|
|
Górnik Zabrze |
2:3
| |
Groclin Grodzisk
|
|
|
Jarka 14'
Białek 66' - k.
|
|
Chinyama 40'
Chinyama 42'
Rocki 55' |
|
- Dębowski
- Andraszak
- Łuczywek | |
Ptak - |
|
Sławik
Bartos
Jarczyk
Bednarz
Dębowski (57. Łuczywek)
Andraszak
Białek (65. Gierczak)
Danch
Madejski
Jarka
Kuźba (46. Moskal) |
SKŁADY
|
Ptak
(46. Piechniak) Lazarevski
Lacić
Tupalski
Telichowski
Sokołowski
Jodłowiec
(46. Świerczewski) Goliński
Majewski
Chinyama
(70. Lato) Rocki |
|
|
SĘDZIA: Marcin Borski (Warszawa)
|
|
|
|
WIDZOWIE: 6 000
|
|
|
"Górnik to historia, którą Wy hańbicie! ...
... Dla Was to tylko praca - dla nas całe życie!" - transparent takiej treści pojawił się dziś na początku meczu wywieszony przez kibiców Górnika. Jak widać po wyniku, a przede wszystkim postawie drużyny, słowa te nie dotarły do zabrzańskich piłkarzy. Górnik przegrał z Groclinem Grodzisk Wlkp. 2:3 (1:2).
Wynik meczu nie oddaje przewagi, jaką mieli goście, choć przynajmniej dwie bramki więcej mogli też zdobyć zabrzanie.
Groclin zaatakował od pierwszej minuty, spychając gospodarzy do obrony. Ale to Górnik objął prowadzenie. Pierwsza akcja zaczepna zakończona strzałem Jarki przyniosła sukces. Później "gorąco" było pod obiema bramkami. Dwa razy sam na sam ze Sławikiem był Chinyama, dwa gole z drugiej strony boiska mógł zdobyć Jarka. Wynik się nie zmienił. Dopiero w ostatnich minutach przed przerwą goście dwukrotnie wymanewrowali zabrzańską defensywę i objęli prowadzenie po dwóch golach Chinyama.
W drugiej połowie zabrzańscy kibice domagali się dość dosadnie, by ich ulubieńcy "zaczęli grać". Zespół trenera Mark Motyki, występujący bez pięciu podstawowych graczy (kontuzje, kartki), wiele zdziałać nie potrafił. Na dodatek w 54. minucie Rocki spokojnie przebiegł z piłką między obrońcami Górnika, technicznym strzałem przelobował bramkarza i było 1:3. Goście kontrolowali przebieg wydarzeń na boisku.

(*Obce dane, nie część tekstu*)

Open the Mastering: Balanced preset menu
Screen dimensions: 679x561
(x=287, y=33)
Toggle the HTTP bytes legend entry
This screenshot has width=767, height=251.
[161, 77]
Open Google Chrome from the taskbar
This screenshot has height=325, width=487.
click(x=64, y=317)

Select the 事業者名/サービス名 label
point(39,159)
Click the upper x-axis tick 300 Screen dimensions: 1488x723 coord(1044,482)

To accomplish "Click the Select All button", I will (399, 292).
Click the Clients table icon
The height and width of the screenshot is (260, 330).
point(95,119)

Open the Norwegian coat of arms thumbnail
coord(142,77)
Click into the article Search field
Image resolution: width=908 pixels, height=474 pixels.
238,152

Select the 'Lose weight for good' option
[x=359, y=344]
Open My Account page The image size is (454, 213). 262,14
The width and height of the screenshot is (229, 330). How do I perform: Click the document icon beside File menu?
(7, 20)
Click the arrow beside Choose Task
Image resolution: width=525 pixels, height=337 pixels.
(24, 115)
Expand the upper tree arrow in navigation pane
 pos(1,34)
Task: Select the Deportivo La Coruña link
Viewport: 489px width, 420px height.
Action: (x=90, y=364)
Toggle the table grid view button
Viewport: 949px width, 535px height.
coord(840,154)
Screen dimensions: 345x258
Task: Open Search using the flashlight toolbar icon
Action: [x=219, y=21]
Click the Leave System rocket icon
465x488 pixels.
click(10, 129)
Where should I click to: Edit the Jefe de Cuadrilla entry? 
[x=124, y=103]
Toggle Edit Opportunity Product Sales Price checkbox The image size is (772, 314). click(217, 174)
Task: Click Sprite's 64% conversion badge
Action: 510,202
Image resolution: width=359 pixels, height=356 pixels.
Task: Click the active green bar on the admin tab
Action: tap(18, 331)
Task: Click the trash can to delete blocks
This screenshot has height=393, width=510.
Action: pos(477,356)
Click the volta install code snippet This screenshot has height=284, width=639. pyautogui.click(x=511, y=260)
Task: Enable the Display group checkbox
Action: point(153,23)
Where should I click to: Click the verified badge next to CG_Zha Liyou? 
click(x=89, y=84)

Nie zmienił tego gol Białka z karnego, podyktowanego za zagranie ręką Telichowskiego. Ataki gospodarzy w końcówce były rozpaczliwe i nieporadne a Sławik uratował swój zespół od wyżej porażki broniąc silny strzał Majewskiego z 16. metrów.
źródło: PAP / własne
Pomeczowe wypowiedzi trenerów:
Trener Groclinu, Maciej Skorża: "Cieszy mnie wynik. Przed czekającym nas finałem PP na pewno wygrana nas podbuduje. Na temat stylu i jakości naszej gry porozmawiam z zawodnikami. Mecz obfitował w sytuacje podbramkowe. Mógł strzelić gola na 2:0 Górnik, mogliśmy my strzelić więcej bramek".
Trener Górnika, Marek Motyka: "Zagraliśmy dziś z konieczności młodym składem. Szkoda, że nie udało się w pierwszej połowie podwyższyć wyniku. Gole straciliśmy znów po głupich błędach w obronie. Groclin był piłkarsko lepszy. Moi zawodnicy zrobili wszystko, co mogli, ale to nie wystarczyło do wygranej. Nie dajemy kibicom powodów do hołubienia nas, jednak takie okrzyki jakie dziś było słychać, specjalnie nie mobilizują. Nie rozważam możliwości dymisji. Jestem z drużyną na dobre i złe".
źródło: PAP
Relacja minuta po minucie
6 - fatalny błąd Dębowskiego, Sokołowski strzela z 20 metrów minimalnie niecelnie.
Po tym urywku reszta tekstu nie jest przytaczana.